Geomapping the Partition History of Delhi


sharc dilli logo

Lancaster's History Department is producing India’s first cultural heritage app. SHARC Dilli will be the principal outcome of the Digital Heritage in India network, led by Dr Deborah Sutton, Senior Lecturer in Modern South Asian History. The network is funded by the AHRC.

Using software developed at the School of Computing and Communications at Lancaster University, SHARC Dilli will allow users to explore erased or only faintly recalled stories from the partition city of Delhi. The app will contain fragments – images, texts and sound recordings – of the events that transformed the city after the partition of British and Princely India into India and Pakistan.

The Partition caused unprecedented communal violence across northern India: the urban and social fabric of Delhi was transformed by the arrival of hundreds of thousands of refugees and the displacement and departure of swathes of the city’s inhabitants.

The information contained in SHARC Dilli, dating from 1947 until 1959, comes from archives (including the Delhi State Archives and Nehru Memorial Library), from newspapers and from oral narratives held by the Peoples History Project at the Centre for Community Knowledge in Delhi.

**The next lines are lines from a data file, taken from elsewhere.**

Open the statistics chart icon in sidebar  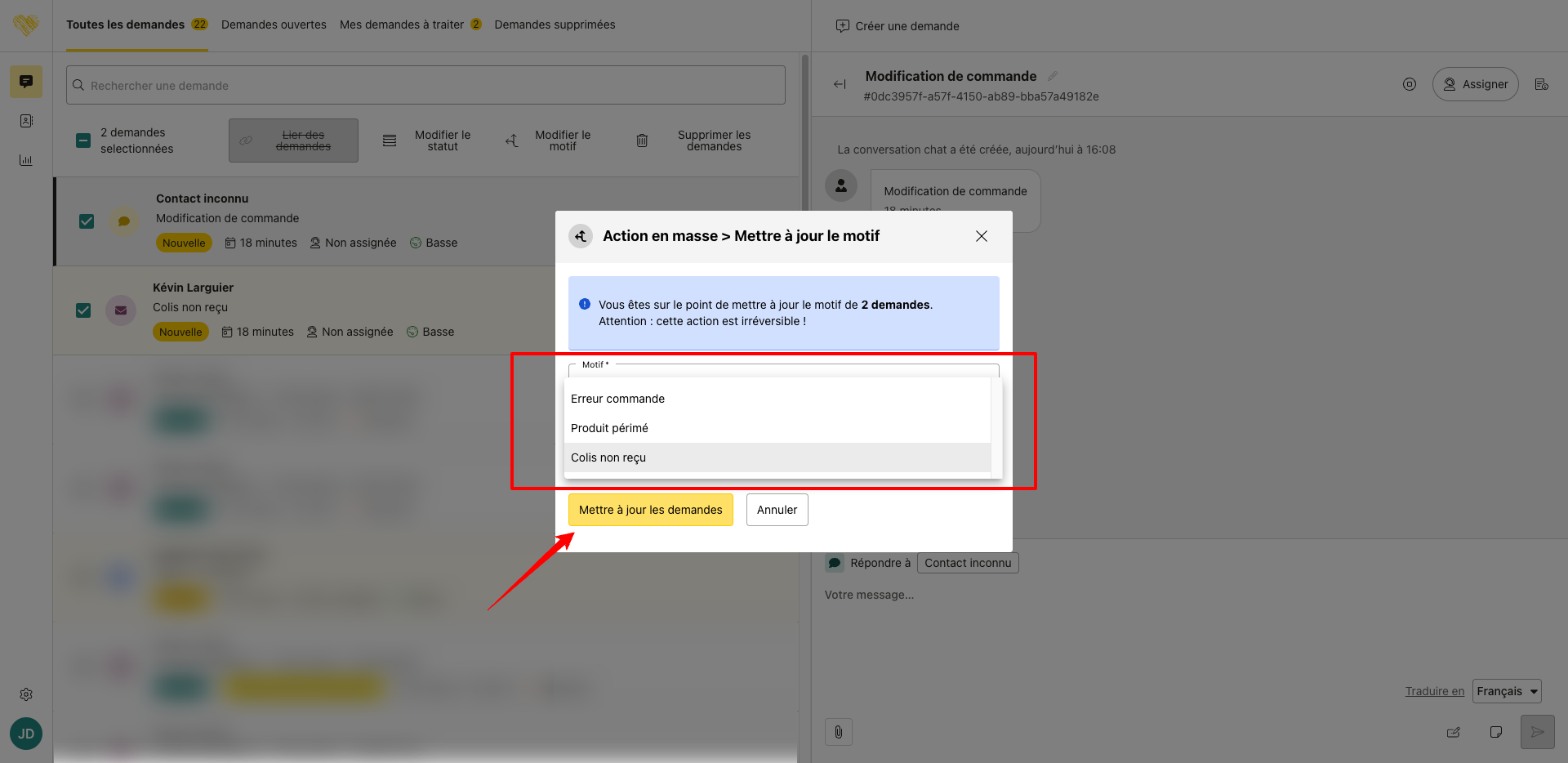click(x=26, y=160)
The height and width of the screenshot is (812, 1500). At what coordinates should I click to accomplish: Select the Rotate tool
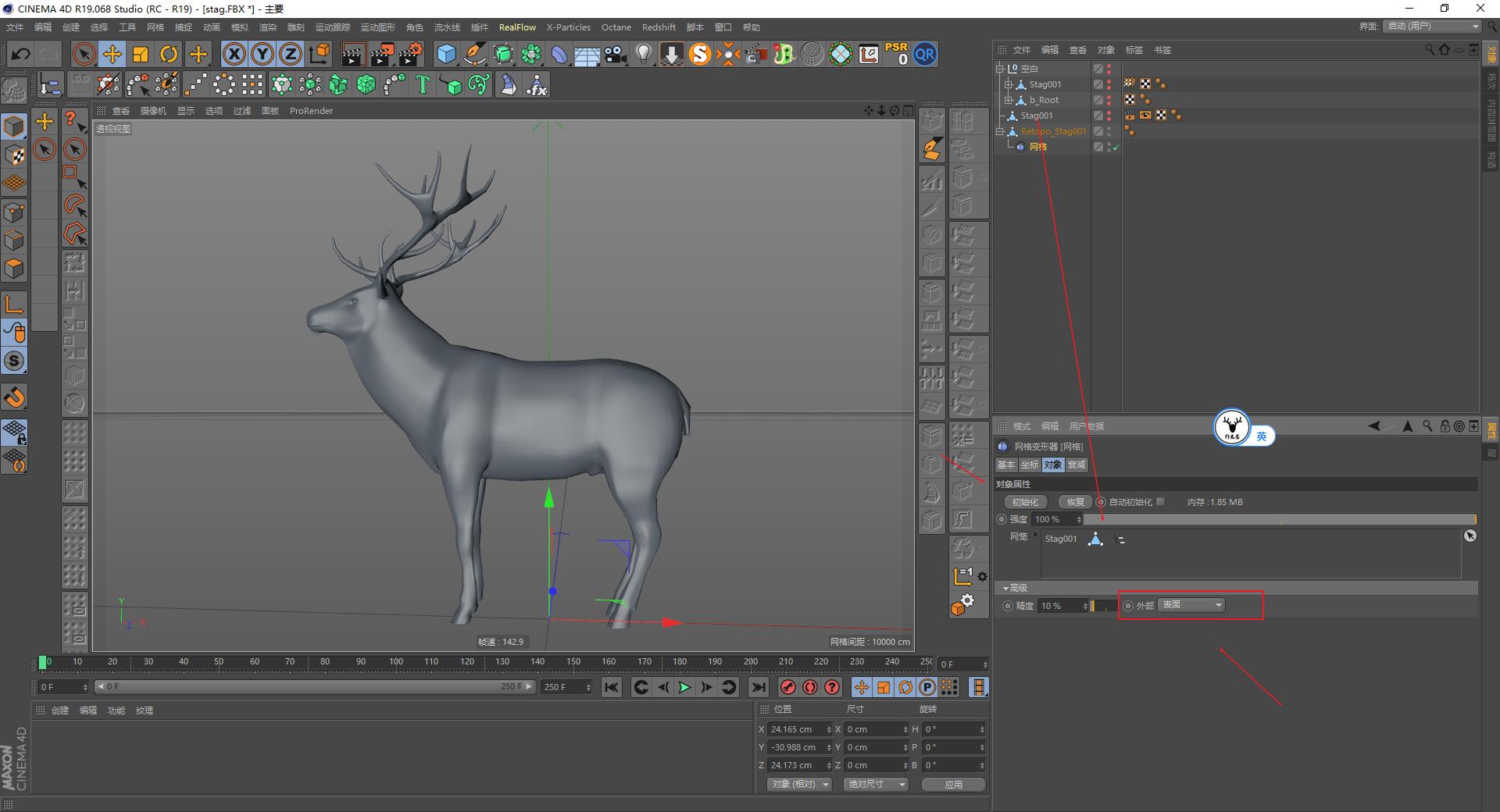click(x=170, y=54)
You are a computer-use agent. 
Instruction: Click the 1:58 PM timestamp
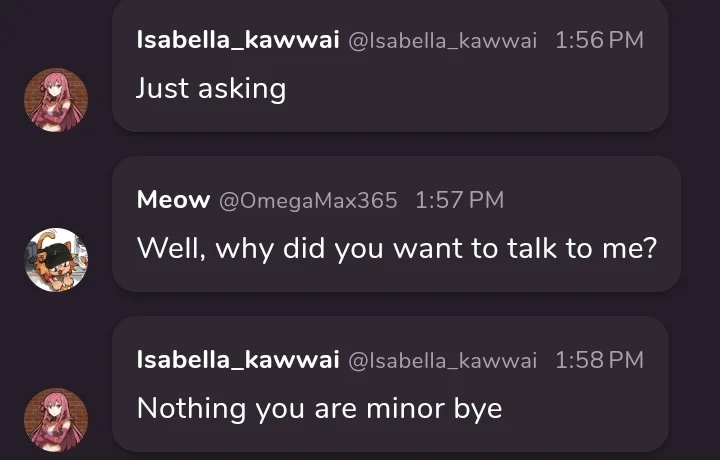[x=600, y=360]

The app will alert users as they move around the (vast) city by road, rail, metro, auto and foot. As the user travels, they will receive alerts from their phone telling them that a site associated with a partition story is near. The app is an opportunity to create new connections and new understandings of the heritage of one of the most exciting, exhilarating and complex cities in the world.

SHARC Dilli app will launch in Delhi at the end of 2018.